The South African capital market is going through an unprecedented phase of regulatory developments to ensure compliance with international requirements. Some of the initiatives are still in the consultation phase. An update on the most relevant issues for financial market practitioners will be provided, including Securities Financing Transactions (draft conduct standards); the proposed regulatory regime for financial benchmarks; the proposed short-selling reporting framework; the equivalence framework for external market infrastructures; a standard on a recovery and resolution plan; margin requirements for non-centrally cleared derivative transactions; exemptions of external market infrastructures; reporting obligations to a trade repository; and the code of conduct for OTC derivatives providers.

Another cutting-edge issue which has been gaining prominence – globally as well as locally – is the importance of sustainability in the financial markets. IOSCO released a statement in January 2019 regarding the desirability of disclosing Environmental, Social and Governance matters (ESG) as such matters could have a material short-term and long-term impact on the risks and returns for investors and on their voting decisions.  Investors are increasingly demanding reliable information on ESG matters as part of their long-term investment strategies. Securities regulators have an important role to play to ensure transparency with regard to ESG matters, as investors need such information to make informed investment decisions. It is also important that debt and instrument issuers disclose their governance and oversight of material ESG-related risks. In South Africa the JSE offers the FTSE/JSE Responsible Investment Index and the FTSE/JSE Responsible Investment Top 30 Index. Ratings are conferred by FTSE Russell, the JSE’s index partner, which assesses qualifying companies in respect of ESG issues. This afford investors the opportunity to gain an understanding of companies’ ESG exposures and their management thereof.

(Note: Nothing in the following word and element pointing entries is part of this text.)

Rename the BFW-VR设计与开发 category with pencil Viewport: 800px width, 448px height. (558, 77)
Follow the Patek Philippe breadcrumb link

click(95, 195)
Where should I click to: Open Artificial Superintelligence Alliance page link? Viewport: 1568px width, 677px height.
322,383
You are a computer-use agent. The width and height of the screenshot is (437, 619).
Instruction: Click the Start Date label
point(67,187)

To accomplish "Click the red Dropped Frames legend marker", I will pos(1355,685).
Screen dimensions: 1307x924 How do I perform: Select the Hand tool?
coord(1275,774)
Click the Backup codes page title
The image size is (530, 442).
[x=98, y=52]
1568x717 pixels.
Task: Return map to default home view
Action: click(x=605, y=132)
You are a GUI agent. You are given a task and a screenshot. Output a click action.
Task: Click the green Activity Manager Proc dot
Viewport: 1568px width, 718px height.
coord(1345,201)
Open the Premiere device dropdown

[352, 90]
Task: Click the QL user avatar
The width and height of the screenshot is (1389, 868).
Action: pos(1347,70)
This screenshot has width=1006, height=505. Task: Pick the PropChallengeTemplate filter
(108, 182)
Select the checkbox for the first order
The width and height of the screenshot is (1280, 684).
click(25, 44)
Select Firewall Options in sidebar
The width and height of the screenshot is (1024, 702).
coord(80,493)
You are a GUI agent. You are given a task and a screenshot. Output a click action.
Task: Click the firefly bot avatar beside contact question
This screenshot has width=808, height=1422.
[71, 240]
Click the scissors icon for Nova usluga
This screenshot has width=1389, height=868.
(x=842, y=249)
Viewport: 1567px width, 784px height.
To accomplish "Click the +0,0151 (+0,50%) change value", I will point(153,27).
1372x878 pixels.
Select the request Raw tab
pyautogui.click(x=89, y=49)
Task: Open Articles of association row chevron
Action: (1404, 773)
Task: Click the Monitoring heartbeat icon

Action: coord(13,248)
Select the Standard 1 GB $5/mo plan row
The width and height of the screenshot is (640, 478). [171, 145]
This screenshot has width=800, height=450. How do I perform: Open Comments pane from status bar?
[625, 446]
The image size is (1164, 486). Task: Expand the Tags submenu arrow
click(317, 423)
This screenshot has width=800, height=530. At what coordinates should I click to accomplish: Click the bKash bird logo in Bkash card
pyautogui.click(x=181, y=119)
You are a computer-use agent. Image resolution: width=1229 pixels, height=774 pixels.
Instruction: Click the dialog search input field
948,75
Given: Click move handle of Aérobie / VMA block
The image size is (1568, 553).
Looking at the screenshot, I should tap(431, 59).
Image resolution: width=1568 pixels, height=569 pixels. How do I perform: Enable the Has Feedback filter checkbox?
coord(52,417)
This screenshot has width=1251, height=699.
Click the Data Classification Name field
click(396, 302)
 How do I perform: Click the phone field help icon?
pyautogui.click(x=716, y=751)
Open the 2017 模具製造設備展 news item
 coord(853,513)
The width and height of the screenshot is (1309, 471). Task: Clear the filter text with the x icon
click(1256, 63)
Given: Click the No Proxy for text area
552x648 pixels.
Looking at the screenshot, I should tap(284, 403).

Governance and regulatory issues are also important for rating agencies in the process of forming an opinion about the credit worthiness and thus sustainability of a particular issuer or debt issue. Rating agencies provide various ratings products such as credit ratings on issuers of debt and on individual debt issues to the market. An opinion is thus formulated on the general credit worthiness of a particular issuer, debt issue or other financial obligation, based on relevant risk factors and by assigning a rating based on a common framework. The extent to which regulatory and governance factors, which could form part of the business or financial risk profile, could influence the outcome of a rating assigned, will be discussed.

Governance and risk management is increasingly in the spotlight due to the potential impact that failures in these crucial areas may have on the integrity and stability of the financial markets. The summit will conclude by looking at the need to strengthen governance and develop clear frameworks to identify, measure, manage and disclose risks – particularly with regard to the financial markets.